Direct Preference Optimization
Direct Preference Optimization (DPO) is a fine-tuning strategy for aligning large language models (LLMs) with human preferences. It was proposed by a research team from Stanford University and CZ Biohub in 2023 and published in the paperDirect Preference Optimization: Your Language Model is Secretly a Reward Model》, published in NeurIPS 2023.
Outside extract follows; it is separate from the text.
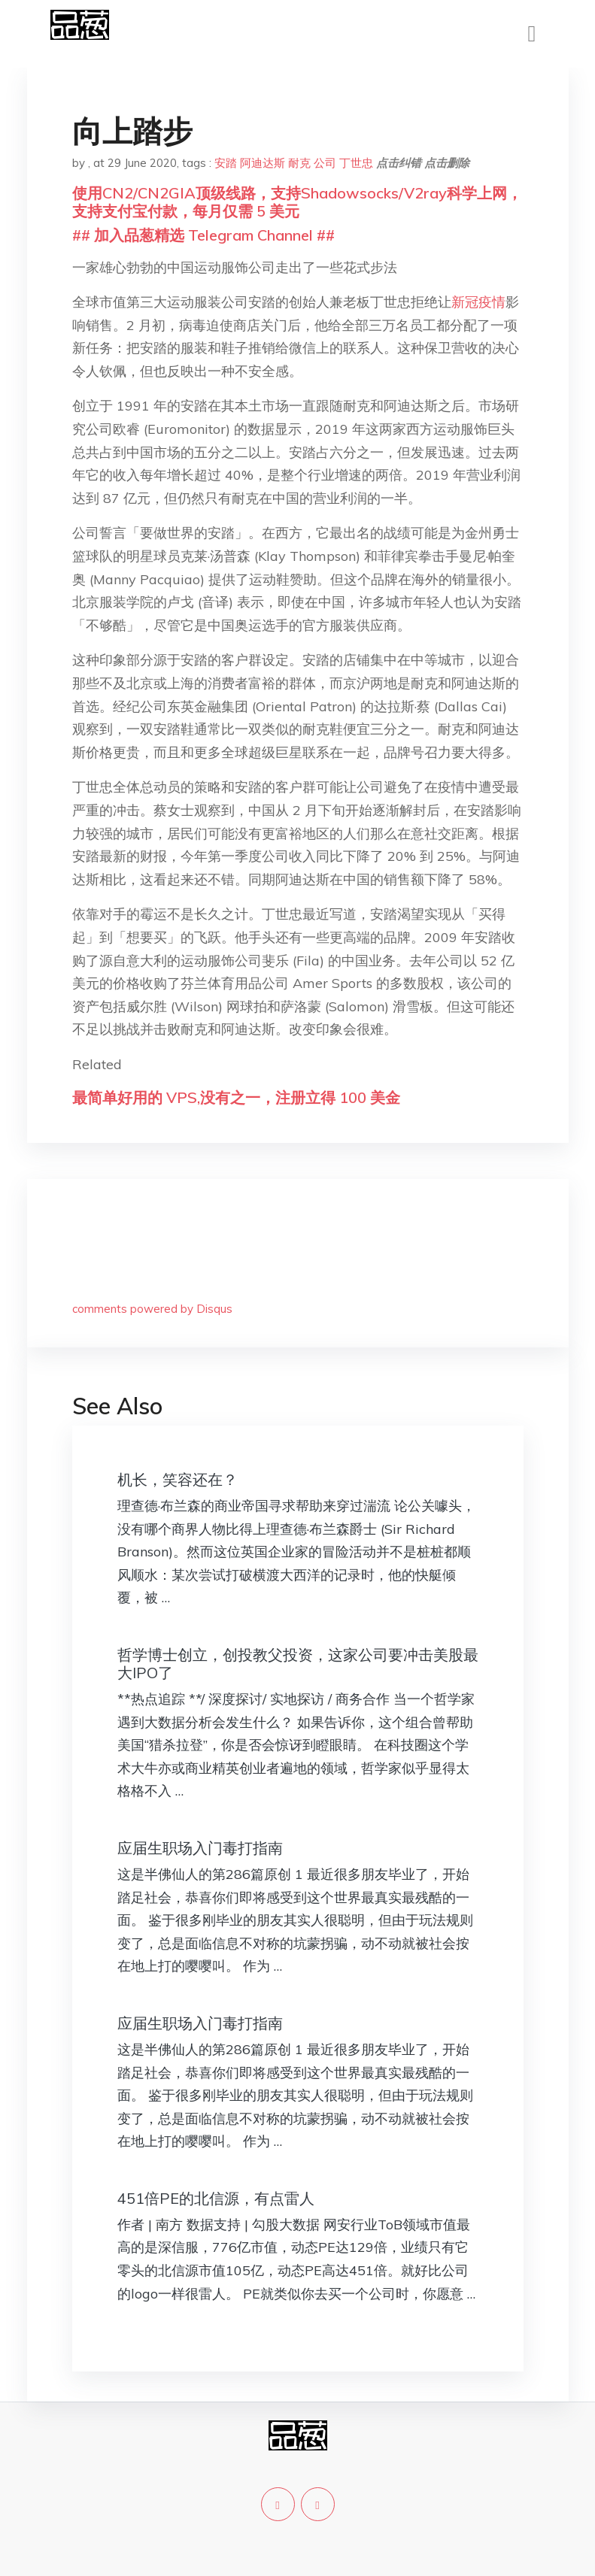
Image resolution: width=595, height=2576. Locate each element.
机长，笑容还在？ (177, 1479)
The core idea of DPO is to optimize directly on human preference data without training a separate reward model or using reinforcement learning. It fine-tunes the language model through binary preference data to make the model more inclined to generate human-preferred answers. Compared with traditional reinforcement learning based on human feedback (RLHF), DPO is simpler, more stable and less computationally expensive. It avoids the fitting process of the reward model by incorporating the preference loss directly into the strategy, and uses the KL divergence constraint to ensure that the model in training does not deviate from the original model.
DPO is proposed to address some limitations of RLHF, such as high computational cost, complex reward modeling, and instability during training. Experiments show that DPO outperforms PPO-based RLHF in controlling generated emotions, and is comparable or improved in summary and single-turn dialogue response quality. In addition, DPO further improves the performance of the model by introducing an offset to handle preference pairs with different preference strengths.